Friday, June 15, 2018
EFR paper on transatlantic relations and global regulatory issues

The European Financial Services Round Table (EFR), comprised of Chairmen and Chief Executive Officers of international banks and insurers, with operations across the globe, have businesses and customers in markets across different continents. There are benefits of being an international financial group including diversification, access to talent, ability to leverage scale, capabilities and resources, international reputation and exposure to global thinking, as such creating value for all stakeholders.

Whereas the United States and Europe have worked closely together for many years through international forums, one can now observe diverging statements on global standards and new financial regulations. This is highly relevant for global financial groups as represented by the EFR.

Both banks and insurers have extensive experience with global financial regulation and support global standards – both macro-prudential policy measures and, albeit at different stages, capital standards.

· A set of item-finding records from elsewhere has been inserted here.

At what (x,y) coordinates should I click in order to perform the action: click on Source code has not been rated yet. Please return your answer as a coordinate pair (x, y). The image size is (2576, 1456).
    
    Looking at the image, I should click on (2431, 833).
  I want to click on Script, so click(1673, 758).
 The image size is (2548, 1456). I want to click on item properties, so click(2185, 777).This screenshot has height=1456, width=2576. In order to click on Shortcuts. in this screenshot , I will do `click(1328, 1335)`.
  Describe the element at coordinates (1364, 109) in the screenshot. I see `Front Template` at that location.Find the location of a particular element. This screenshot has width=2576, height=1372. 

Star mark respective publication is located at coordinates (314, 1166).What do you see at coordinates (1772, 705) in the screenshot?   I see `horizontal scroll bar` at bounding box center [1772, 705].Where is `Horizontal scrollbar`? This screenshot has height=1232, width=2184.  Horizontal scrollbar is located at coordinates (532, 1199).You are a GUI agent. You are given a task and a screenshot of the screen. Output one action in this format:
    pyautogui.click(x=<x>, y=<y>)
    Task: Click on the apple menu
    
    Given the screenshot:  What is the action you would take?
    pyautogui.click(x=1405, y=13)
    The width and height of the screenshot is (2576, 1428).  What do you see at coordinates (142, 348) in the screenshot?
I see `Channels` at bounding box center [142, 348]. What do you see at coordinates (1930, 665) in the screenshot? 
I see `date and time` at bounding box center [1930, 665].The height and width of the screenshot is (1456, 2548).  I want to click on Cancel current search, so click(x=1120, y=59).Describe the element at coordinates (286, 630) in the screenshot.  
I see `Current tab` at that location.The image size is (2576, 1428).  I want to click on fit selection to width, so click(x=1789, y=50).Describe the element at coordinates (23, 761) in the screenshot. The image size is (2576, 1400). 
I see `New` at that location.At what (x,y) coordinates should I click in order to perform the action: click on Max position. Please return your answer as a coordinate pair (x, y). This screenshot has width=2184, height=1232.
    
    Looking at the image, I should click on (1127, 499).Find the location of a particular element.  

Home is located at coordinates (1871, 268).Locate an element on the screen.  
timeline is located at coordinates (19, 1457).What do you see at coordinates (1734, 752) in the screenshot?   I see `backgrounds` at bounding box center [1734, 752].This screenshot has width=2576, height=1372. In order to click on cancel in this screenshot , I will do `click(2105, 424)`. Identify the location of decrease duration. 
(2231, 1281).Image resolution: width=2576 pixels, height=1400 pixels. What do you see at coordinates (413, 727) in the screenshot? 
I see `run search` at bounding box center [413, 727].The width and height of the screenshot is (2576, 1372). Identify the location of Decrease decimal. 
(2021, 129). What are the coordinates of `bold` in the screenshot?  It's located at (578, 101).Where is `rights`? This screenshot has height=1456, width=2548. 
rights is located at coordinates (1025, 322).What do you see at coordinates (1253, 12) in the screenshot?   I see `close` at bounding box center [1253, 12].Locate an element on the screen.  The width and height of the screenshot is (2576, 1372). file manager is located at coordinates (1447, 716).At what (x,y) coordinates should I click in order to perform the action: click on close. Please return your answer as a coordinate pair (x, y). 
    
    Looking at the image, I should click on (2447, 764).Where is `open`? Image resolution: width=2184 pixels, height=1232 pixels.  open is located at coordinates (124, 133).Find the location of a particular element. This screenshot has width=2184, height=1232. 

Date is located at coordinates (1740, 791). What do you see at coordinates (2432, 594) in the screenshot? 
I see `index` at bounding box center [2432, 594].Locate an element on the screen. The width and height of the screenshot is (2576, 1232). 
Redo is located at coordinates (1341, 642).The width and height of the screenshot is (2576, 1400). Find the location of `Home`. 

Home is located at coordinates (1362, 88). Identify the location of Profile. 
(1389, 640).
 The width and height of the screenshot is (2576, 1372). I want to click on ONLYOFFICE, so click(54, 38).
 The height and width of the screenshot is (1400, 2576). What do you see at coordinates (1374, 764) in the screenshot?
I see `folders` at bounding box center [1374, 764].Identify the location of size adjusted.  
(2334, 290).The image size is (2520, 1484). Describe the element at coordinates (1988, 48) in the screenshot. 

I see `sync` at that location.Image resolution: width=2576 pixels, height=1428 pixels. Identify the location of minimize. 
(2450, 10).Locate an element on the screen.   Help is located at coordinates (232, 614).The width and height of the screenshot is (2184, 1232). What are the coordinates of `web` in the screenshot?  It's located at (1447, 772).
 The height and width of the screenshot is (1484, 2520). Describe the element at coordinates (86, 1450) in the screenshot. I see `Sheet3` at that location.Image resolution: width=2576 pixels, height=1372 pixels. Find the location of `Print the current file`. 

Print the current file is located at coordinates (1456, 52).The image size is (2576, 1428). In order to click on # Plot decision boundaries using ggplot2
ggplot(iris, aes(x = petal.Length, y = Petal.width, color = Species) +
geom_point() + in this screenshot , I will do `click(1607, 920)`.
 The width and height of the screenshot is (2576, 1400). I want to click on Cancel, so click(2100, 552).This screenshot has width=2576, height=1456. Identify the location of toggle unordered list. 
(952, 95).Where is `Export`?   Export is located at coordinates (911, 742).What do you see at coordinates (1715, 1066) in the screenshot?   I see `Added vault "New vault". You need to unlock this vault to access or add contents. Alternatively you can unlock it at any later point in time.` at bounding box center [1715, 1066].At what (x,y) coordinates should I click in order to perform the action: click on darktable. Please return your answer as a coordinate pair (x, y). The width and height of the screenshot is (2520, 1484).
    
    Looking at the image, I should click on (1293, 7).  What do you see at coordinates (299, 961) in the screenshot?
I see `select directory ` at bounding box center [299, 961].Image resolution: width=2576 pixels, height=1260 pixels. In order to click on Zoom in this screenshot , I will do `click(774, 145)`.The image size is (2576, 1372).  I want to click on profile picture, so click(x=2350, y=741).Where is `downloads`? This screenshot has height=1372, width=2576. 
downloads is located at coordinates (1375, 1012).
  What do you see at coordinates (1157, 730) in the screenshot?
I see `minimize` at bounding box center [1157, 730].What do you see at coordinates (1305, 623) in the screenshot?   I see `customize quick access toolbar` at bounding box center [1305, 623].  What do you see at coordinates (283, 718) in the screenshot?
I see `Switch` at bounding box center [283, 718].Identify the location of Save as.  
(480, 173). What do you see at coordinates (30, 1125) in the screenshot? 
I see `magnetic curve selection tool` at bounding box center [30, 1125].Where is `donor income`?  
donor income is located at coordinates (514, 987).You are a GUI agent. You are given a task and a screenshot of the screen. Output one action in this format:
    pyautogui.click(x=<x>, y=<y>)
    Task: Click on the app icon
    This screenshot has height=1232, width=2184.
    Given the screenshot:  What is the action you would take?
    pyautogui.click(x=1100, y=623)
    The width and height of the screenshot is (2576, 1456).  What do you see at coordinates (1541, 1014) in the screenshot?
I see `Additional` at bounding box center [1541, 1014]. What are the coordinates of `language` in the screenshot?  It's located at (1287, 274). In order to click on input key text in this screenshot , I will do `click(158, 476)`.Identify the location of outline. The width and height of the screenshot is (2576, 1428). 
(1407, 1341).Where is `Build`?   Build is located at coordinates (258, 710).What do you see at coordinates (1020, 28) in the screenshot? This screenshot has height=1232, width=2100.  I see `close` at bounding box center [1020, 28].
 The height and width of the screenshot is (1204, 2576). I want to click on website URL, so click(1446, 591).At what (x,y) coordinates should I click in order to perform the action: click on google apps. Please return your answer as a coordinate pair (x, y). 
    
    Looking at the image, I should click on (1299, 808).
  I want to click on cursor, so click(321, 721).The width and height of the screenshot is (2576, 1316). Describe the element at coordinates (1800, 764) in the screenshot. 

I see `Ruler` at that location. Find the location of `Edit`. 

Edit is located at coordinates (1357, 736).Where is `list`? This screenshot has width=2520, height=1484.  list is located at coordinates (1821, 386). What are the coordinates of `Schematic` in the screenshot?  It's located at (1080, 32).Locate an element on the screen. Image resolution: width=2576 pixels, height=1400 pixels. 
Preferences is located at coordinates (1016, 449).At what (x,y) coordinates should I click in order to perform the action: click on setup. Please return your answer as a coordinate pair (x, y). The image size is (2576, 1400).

The enclosed EFR paper is related to transatlantic relations and global regulatory issues. The EFR believes that especially the following considerations merit further discussion:

  • Regulatory cooperation at global level is vital. Internationally operating financial groups benefit from global standards providing added value to their customers through efficiency gains and increased competition as a result of an international level playing field.
  • While finance has become increasingly globalised over the past four decades, financial firms need to take into account local aspects of the markets they operate in, particularly in the case of retail banking and insurance. Global standard setters and national authorities implementing these standards should be mindful of that when introducing conduct as well as prudential standards proportionally.
  • Elected representatives have an important role to play in weighing the advantages of global standards against local market characteristics, and in building and defending the legitimacy of regulatory frameworks.